August 29, 2020 Updated: August 29, 2020

Treasurer Josh Frydenberg expects the national accounts will show Australia suffered an “economic shock like no other” in the June quarter—its deepest contraction since World War II as a result of the coronavirus pandemic.

The downturn may not be as bad as the 10 percent collapse being bandied around when COVID-19 first hit Australia’s shores and the nation went into lockdown.

But with economists’ forecasts centring on a 6.0 percent drop in output during the June quarter, it will still mark the biggest decline since the Australian Bureau of Statistics started plotting the national accounts in the late 1950s.

“Australia is being hit by an economic shock like no other,” Treasurer Josh Frydenberg told ABC’s Insiders program on Sunday.

A six percent drop in the June quarter on Wednesday follows a more modest 0.3 percent decline in the March quarter and constitutes a technical recession of two consecutive quarters of contraction.

It would be the first recession in nearly 30 years.

Even if the March quarter result was revised up to a small positive, it would be difficult to argue the country is not in a recession given the subsequent slump in the following three months and the rapid rise in unemployment.

The jobless rate now stands at 7.5 percent compared with 5.1 percent in February, which now sees over a million people unemployed.

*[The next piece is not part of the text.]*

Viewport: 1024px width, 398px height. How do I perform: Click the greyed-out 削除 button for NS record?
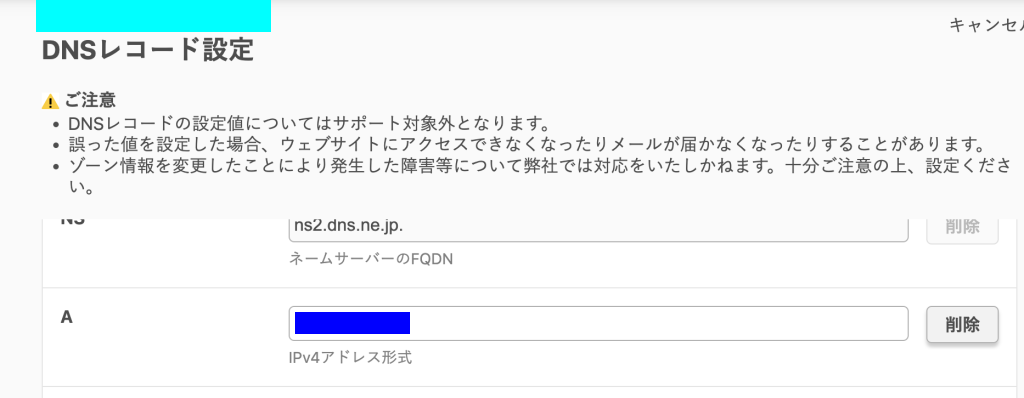click(x=962, y=227)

As it is, some economists are predicting a further negative in the September quarter in response to the harsh lockdowns in Victoria, a state that makes up about a quarter of national output.

Quarterly data seen so far has revealed lower household consumption, weak dwelling construction, and a further drop in business investment.

Economists will finalise their growth forecasts after business profits and inventories data on Monday and international trade and government spending reports on Tuesday.

“Partial data in the lead-up to GDP should show government spending and net exports made large contributions to activity … but only partially offset the collapse in private demand amid widespread lockdowns,” National Australia Bank economist Kaixin Owyong said.

Reserve Bank governor Philip Lowe will get a final chance to comment on the central bank’s expectation for the national accounts in his post-monthly board meeting statement on Tuesday.

The Reserve Bank is expected to keep the cash rate at a record-low 0.25 percent and maintain its bond-buying program to keep market interest rates low.

Other reports this week include credit data (Monday), weekly consumer confidence (Tuesday), monthly international trade (Thursday), and retail spending (Friday).

The Australian share market looks set to get off to a weak start in this critical data week and despite further gains on Wall Street on Friday.

ASX futures point to a 0.7 percent fall at Monday’s opening.

The S&P/ASX200 benchmark index closed down 0.9 percent at 6073.8 points on Friday, finishing its worst weekly performance of the month following a weak company reporting season because of the pandemic.

The US Dow Jones Industrial Average rose 0.6 percent to 28,653.87, the S&P 500 gained 0.7 percent to 3,508.01 and the Nasdaq Composite added 0.6 percent to 11,695.63.